> **Collected data entries**:
# # # #

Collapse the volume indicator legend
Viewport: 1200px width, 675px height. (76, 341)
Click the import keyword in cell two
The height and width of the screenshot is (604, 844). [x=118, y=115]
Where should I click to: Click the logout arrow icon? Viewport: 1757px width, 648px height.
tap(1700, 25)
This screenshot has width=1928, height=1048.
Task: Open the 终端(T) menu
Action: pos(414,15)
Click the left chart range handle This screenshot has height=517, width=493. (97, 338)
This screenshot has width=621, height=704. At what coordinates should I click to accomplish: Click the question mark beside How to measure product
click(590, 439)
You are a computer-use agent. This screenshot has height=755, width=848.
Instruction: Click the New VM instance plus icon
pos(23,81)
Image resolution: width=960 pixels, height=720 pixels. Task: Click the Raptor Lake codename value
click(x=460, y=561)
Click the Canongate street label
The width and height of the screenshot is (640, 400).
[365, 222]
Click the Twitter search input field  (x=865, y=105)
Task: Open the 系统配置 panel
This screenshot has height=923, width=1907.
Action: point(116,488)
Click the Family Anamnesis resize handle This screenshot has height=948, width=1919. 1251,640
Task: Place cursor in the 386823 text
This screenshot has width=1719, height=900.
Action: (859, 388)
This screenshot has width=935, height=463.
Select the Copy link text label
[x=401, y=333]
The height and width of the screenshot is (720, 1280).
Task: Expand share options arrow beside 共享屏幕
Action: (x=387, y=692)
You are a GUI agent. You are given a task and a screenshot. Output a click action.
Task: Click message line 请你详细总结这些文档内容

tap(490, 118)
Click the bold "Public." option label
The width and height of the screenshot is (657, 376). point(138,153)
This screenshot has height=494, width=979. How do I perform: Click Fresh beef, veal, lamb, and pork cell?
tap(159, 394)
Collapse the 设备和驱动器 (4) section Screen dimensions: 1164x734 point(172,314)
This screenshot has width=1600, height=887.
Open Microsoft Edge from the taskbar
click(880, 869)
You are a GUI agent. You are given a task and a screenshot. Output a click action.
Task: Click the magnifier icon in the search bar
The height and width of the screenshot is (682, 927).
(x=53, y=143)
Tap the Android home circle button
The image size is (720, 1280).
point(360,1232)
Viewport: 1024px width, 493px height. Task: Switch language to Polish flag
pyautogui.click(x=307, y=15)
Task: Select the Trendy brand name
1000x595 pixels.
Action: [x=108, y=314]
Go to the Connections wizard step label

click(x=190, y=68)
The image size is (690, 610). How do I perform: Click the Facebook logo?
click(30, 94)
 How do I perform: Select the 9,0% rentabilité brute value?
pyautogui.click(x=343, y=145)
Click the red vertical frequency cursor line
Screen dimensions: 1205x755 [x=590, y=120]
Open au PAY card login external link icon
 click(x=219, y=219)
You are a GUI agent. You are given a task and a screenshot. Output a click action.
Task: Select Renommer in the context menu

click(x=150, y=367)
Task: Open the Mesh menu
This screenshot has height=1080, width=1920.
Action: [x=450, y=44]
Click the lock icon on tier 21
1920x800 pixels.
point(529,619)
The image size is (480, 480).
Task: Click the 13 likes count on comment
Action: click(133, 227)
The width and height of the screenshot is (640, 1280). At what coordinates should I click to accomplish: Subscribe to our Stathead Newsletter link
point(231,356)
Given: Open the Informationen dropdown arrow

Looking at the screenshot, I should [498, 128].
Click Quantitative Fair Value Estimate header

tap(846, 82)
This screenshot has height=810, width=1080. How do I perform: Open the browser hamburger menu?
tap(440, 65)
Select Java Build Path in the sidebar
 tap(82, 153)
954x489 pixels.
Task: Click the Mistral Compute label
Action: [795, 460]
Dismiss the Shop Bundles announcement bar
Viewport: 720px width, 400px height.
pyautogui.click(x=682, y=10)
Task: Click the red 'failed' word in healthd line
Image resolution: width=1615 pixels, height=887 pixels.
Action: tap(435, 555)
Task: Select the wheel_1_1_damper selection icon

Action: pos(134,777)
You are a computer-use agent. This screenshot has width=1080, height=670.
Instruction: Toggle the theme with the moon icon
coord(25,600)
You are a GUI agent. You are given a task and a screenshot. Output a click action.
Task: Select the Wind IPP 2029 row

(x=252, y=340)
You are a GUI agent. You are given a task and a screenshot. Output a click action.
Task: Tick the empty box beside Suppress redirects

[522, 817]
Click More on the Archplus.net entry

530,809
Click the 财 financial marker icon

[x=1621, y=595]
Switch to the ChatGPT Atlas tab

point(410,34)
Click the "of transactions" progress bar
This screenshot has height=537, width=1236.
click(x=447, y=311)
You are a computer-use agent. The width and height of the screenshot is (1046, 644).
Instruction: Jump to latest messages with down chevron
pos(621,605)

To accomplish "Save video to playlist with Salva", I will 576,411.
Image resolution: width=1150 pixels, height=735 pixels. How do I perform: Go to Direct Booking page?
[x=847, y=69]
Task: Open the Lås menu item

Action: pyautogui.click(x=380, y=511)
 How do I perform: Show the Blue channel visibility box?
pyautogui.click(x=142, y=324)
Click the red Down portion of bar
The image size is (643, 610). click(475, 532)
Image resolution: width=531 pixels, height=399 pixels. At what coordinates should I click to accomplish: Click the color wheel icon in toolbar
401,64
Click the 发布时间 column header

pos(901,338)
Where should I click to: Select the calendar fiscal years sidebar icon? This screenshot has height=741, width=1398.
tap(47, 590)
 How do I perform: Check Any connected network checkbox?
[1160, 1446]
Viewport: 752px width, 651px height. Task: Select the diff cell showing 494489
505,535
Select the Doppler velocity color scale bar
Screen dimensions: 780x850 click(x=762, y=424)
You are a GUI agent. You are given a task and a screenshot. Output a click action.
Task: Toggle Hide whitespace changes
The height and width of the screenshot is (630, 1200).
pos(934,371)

# # # #

Print exactly the lines above, between the one holding "Task: Select the Trendy brand name" and the one holding "Task: Open the Mesh menu", inclusive, and nothing besides.

> **Worked solution**:
Task: Select the Trendy brand name
1000x595 pixels.
Action: [x=108, y=314]
Go to the Connections wizard step label

click(x=190, y=68)
The image size is (690, 610). How do I perform: Click the Facebook logo?
click(30, 94)
 How do I perform: Select the 9,0% rentabilité brute value?
pyautogui.click(x=343, y=145)
Click the red vertical frequency cursor line
Screen dimensions: 1205x755 [x=590, y=120]
Open au PAY card login external link icon
 click(x=219, y=219)
You are a GUI agent. You are given a task and a screenshot. Output a click action.
Task: Select Renommer in the context menu

click(x=150, y=367)
Task: Open the Mesh menu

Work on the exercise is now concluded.